Every line below between the line holding "Task: Show the people participants list" and the line holding "Viewport: 1024px width, 576px height.", inclusive, should be repeated exactly, and all other lines omitted.

# Dataset excerpts:
──────

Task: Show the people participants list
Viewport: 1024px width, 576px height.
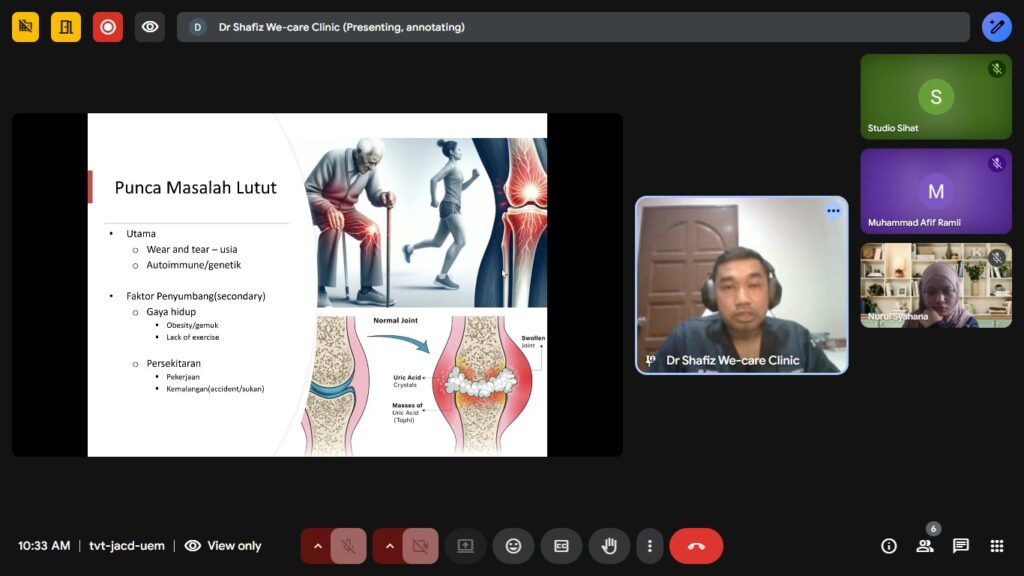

──────

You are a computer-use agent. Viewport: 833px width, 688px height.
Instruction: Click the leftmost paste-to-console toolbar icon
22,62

──────

# Answer space:
Task: Show the people participants list
Viewport: 1024px width, 576px height.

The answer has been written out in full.